第一幕 神への嘘
真夏の地中海に日光が乱反射している。見慣れた真紅と対照に、真っ青な表情をする空。五月蝿い程の色彩が入り乱れる。彼はただ、立ち尽くしていた。
俺は見てないと言わんばかりの視線が集まる。それは不気味で、不愉快で、誰もが吐き気を催すような。
そんな、黒い風に、また彼の心も靡いていた。それは決して美しくは無い、醜い情景だった。
「ようよう、良くやった。さぞかし心が痛むのでは無いのだろうか。だがな、これがお前の宿命だ、真っ当に果たせ。ライフ・ライアー。」
そう、彼には重い宿命が宿っている。永遠と殺人を繰り返し、幾つもの運命を断ち切る。そう、彼は生まれながらの処刑人であった。その日は、処刑が終わった後、同じ宿命を宿した友と共に酒場へと向かった。

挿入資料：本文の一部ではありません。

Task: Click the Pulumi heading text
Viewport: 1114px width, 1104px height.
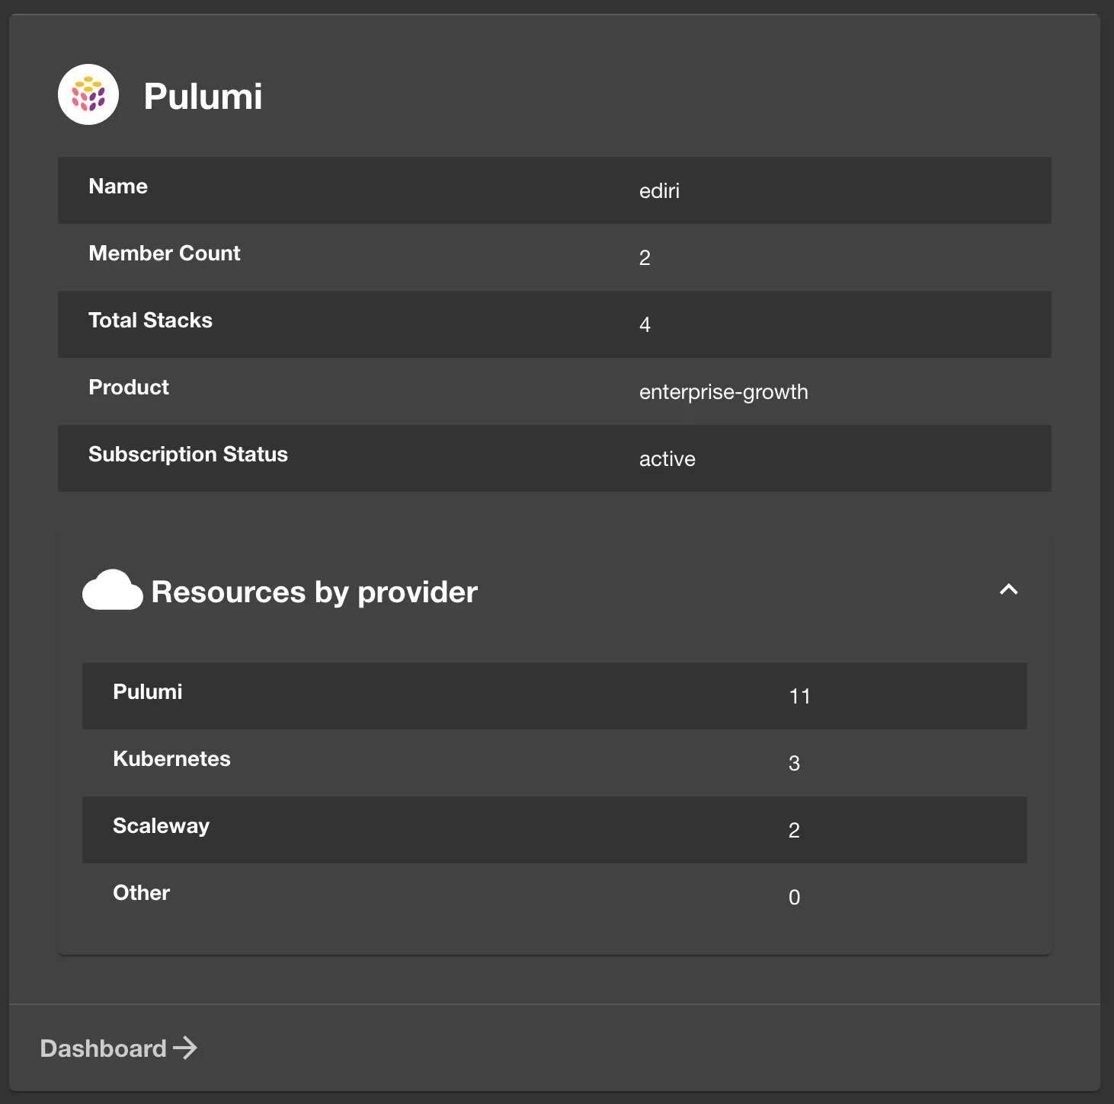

彼の心には、アルコールのはっと目が覚めるような、気分が悪くなるような香り。血の、あの咽せ返るような、あの香りで充満していた。
「何故、私らは、神にこんな宿命を背負わせたんだろうか。考えても知るよしも無い。ああ、どうか私に救いをください。」
神に祈りを捧げて眠りに着いた。寝床は貧相であり到底良い眠りに就けるとは思えない。だが彼にとっては心の泉、潤いを保つ為に重要なものであった。
また、真夏の光が、彼らに差し込む。まだ、処刑をしなくてはならない。神の為だと、そう思ってまた、殺人をする。心なんて傷めれることも出来ない。その日処刑するのは、悪魔に取り憑かれ、禁忌の知識へと手を伸ばした者だ。彼は、これによって、世が美しくなると考えていた。

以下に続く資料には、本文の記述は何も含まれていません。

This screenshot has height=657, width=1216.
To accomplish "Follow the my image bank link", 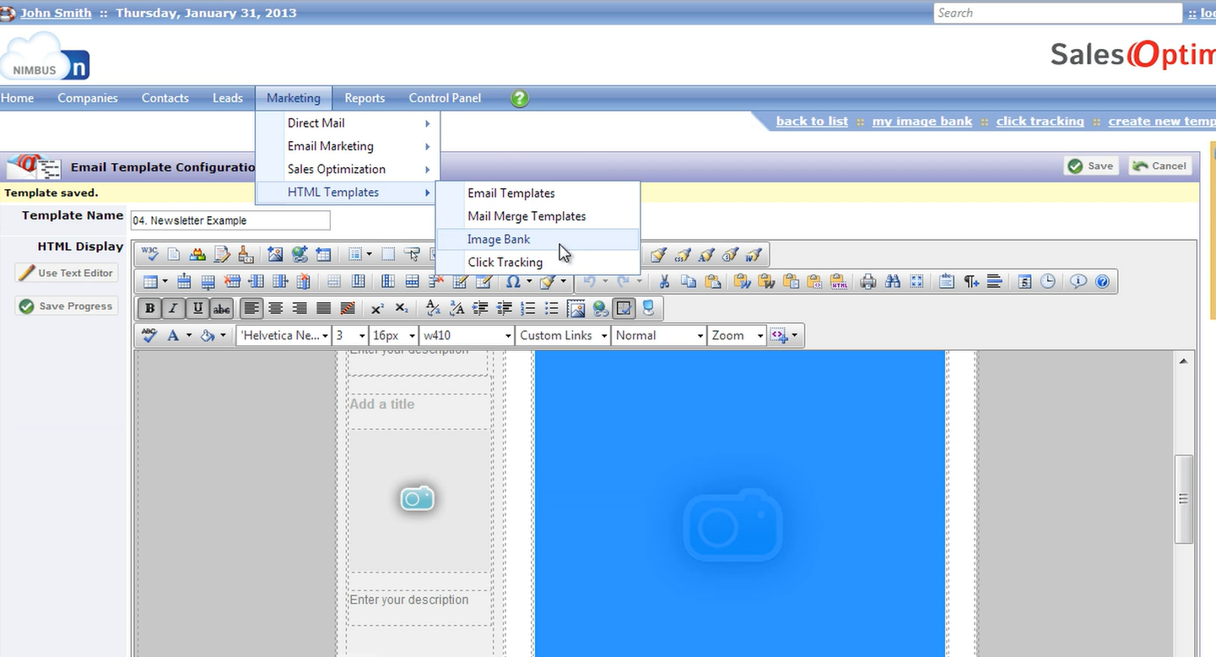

だが、彼は、嘘をついている。彼は、神なんて信じていない。神から渡されし宿命がこのような物なのかと、何度思ったか分からない。処刑をされた者も本当に死ぬべきだったのか。彼らは、何にあんなに興味を引いたのか、どれだけ考えても、分からない。
そう彼は、心へ嘘をつく者。そして、神へ、嘘をつく大罪人、ライアーであったのだ。この宿命に抗あるのなら道化師にだってなれる者だったのだ。